This image ( http://imgur.com/iwddA ) gives a fairly good idea of the layout of the house. The red patterns are rooms which we need internet in. The red lines are walls which are mostly wood and plaster. The thick black lines are the stone walls which hold up the house. The stone wall on the left is actually a chimney and is actually about twice the thickness of the left wall. And before you ask, that ADSL port in the bottom left is the only one in the house, there's nowhere else we can really put it.
The wall on the left seems to reduce the signal by almost 70% and the wall on the right by about 40%. Going up a floor reduces the signal strength by about 10-15 percent, and a wall between rooms is about the same. So daisy chaining is proving to be very difficult. If we place the wireless at the very center of the house, no one can get internet in their respective rooms and drilling holes to try and get ethernet cables into every room is a mess we don't want to get into.
A couple more details; most of us are Apple users, but we also have a couple of Windows users and I'm the only Linux user in the house. It would be really nice if all of us could setup and admin the hubs, but it's actually most important that the Apple guys can admin as most of them work from home. The Apple users all like being able to use Airport Utility to admin wirelessly rather than having to go in via a web browser, so if the wireless hubs are Airport Utility compatible that'd be a wonderful bonus.

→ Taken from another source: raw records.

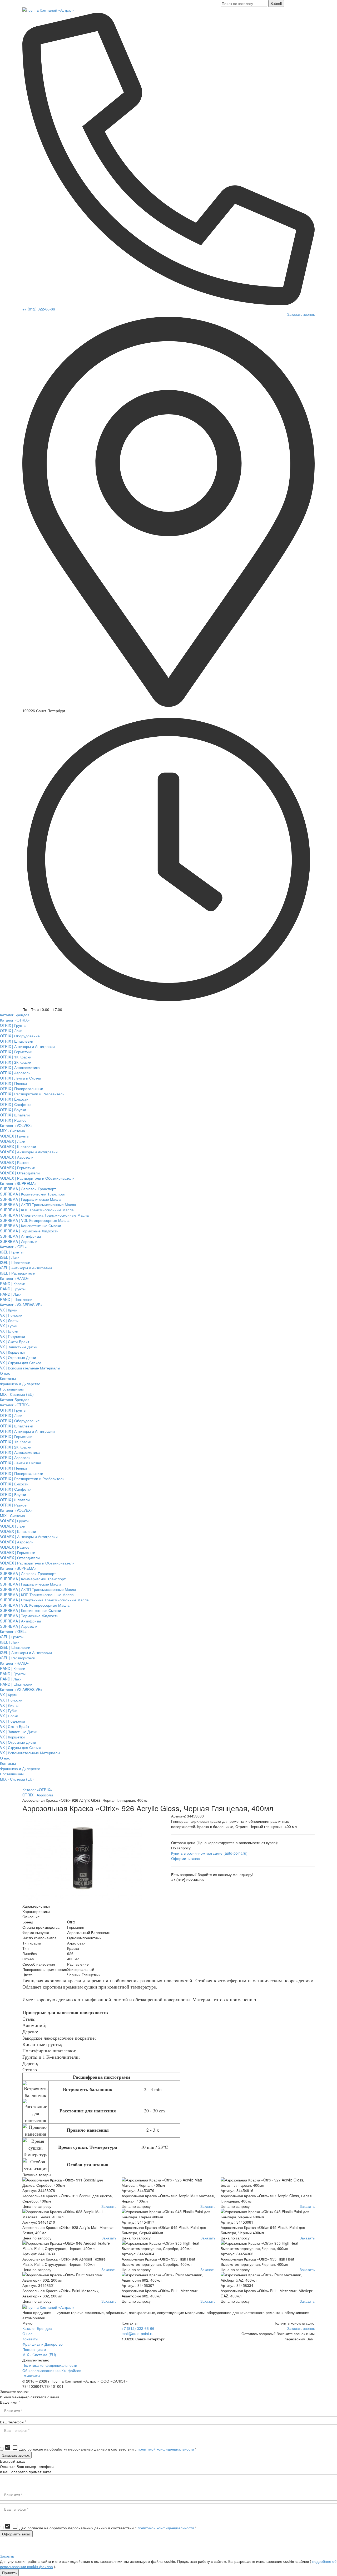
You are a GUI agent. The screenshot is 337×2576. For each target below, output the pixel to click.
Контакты (30, 2338)
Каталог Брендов (37, 2328)
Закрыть (7, 2556)
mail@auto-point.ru (137, 2333)
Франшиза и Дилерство (42, 2344)
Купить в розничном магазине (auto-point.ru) (209, 1853)
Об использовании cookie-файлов (51, 2370)
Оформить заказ (185, 1858)
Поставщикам (34, 2349)
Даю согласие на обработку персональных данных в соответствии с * (100, 2449)
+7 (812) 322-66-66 (38, 309)
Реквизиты (31, 2375)
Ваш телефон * (13, 2421)
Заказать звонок (301, 314)
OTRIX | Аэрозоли (37, 1794)
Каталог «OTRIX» (37, 1789)
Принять (9, 2572)
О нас (27, 2333)
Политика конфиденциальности (49, 2365)
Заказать (108, 2206)
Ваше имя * (10, 2402)
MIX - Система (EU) (39, 2354)
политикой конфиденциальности (166, 2449)
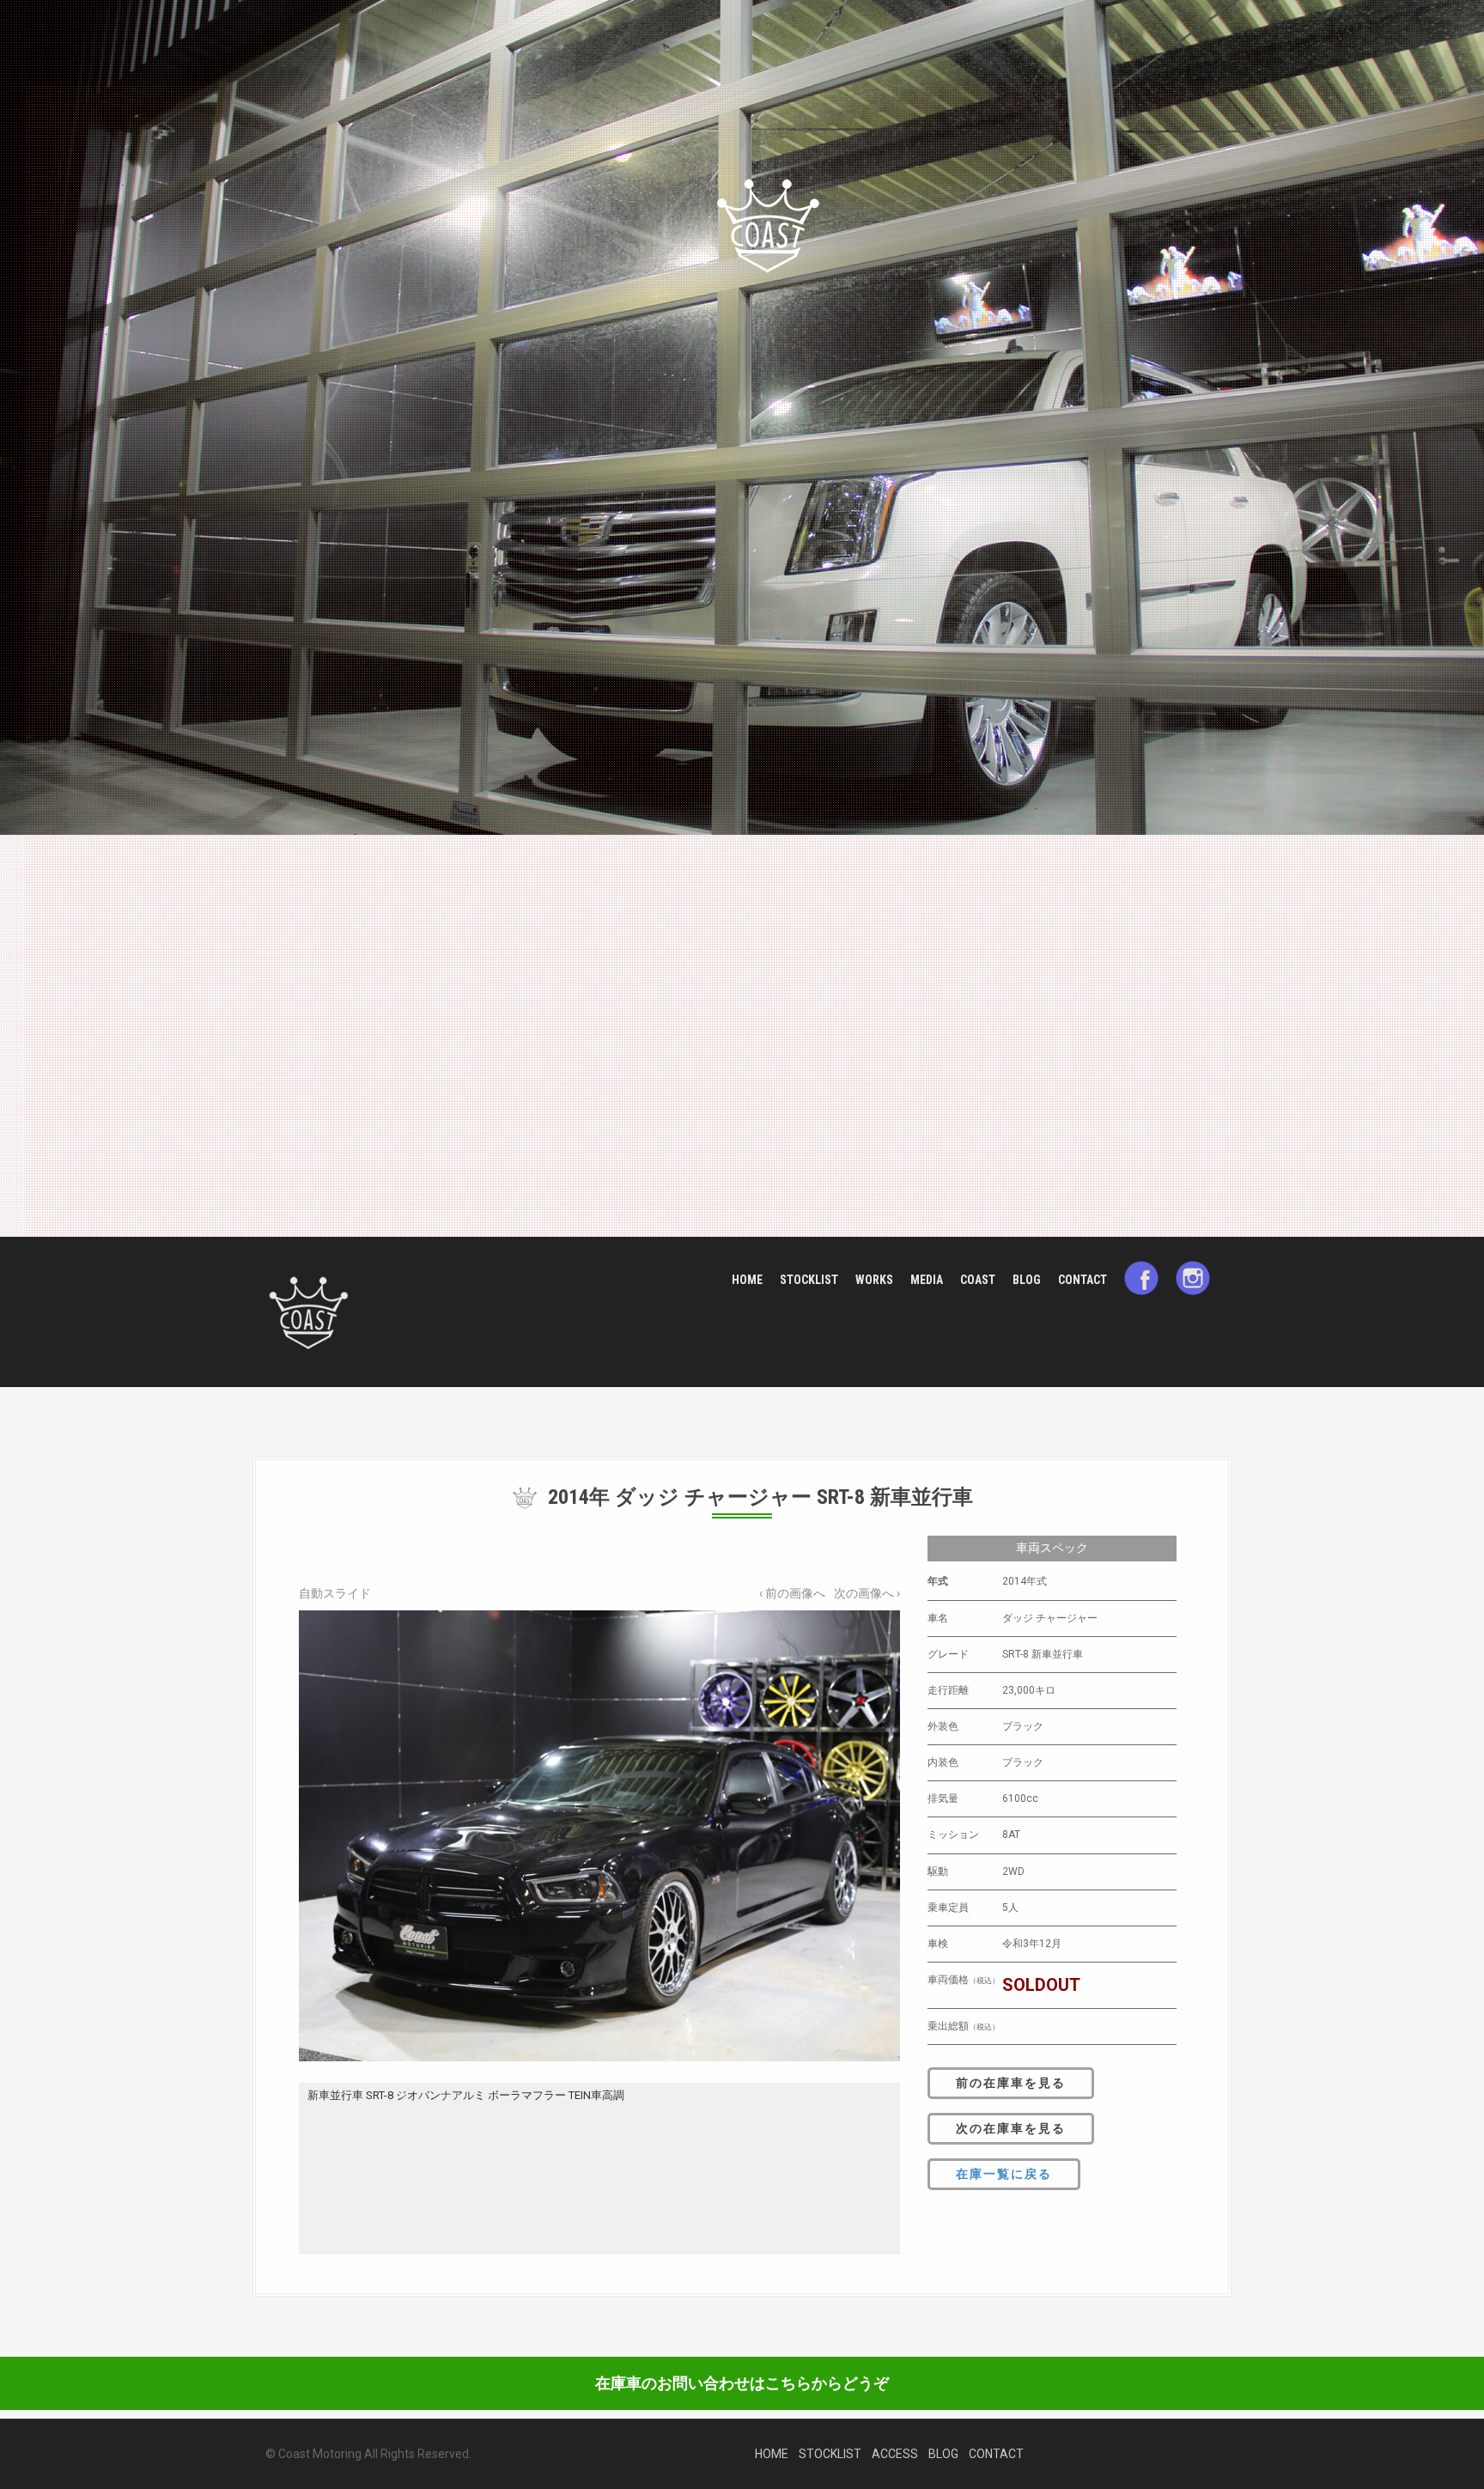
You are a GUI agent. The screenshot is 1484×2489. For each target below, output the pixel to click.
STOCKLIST (809, 1280)
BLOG (1027, 1280)
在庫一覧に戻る (1004, 2174)
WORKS (874, 1280)
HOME (747, 1280)
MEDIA (926, 1280)
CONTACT (1082, 1280)
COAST (977, 1280)
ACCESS (895, 2454)
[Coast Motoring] (308, 1311)
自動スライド (335, 1593)
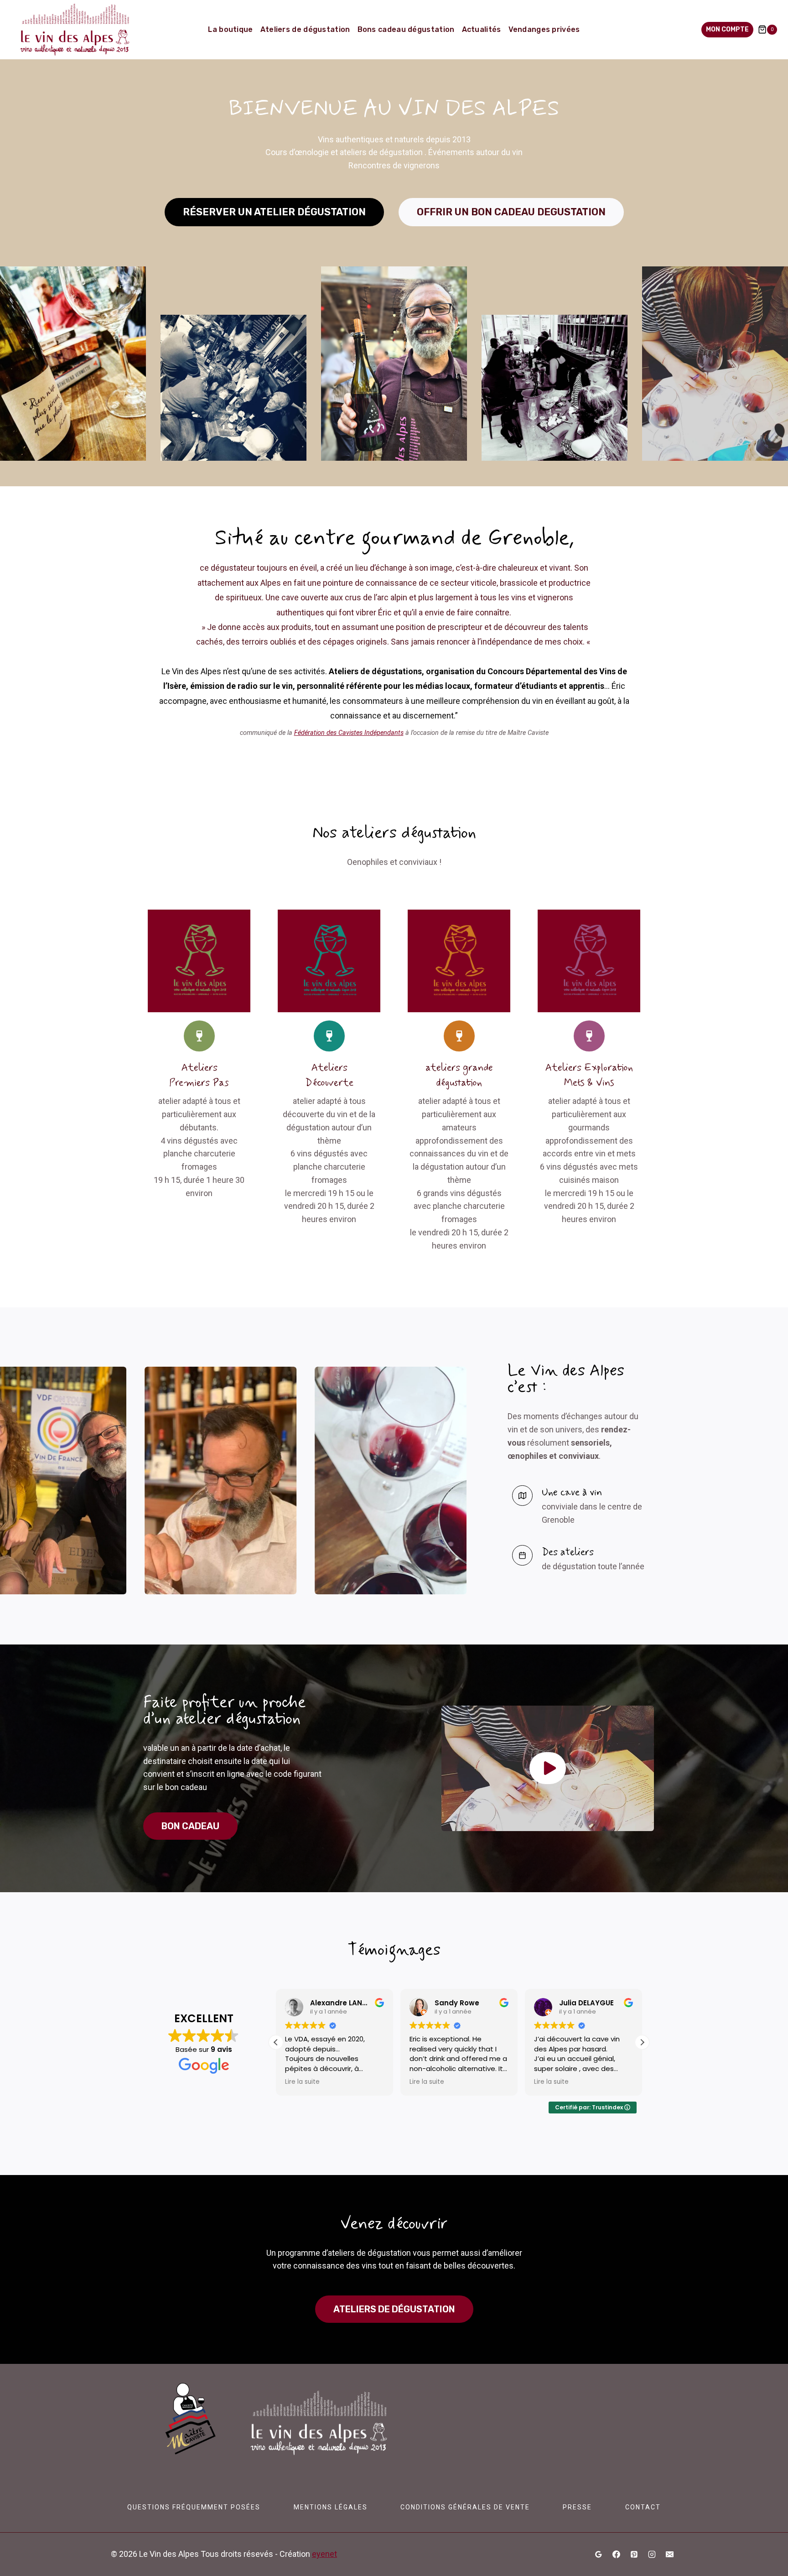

Finally, we all got used to having a system whereby each hub acts as an extender rather than being its own network so that we didn't have to change hubs when we changed rooms. I'm not overly bothered about that feature, however our Windows users aren't the brightest sparks and seem to have problems quite grasping the concept of needing to switch over to a different hub when they move around (no offence to Windows users, but these guys just aren't computer savvy at all) and the Apple guys aren't too happy about all the switching and swapping either.
So, Slashdot. What's the best solution using the fewest number of wireless hubs and without tangling the house in wires and sawdust?"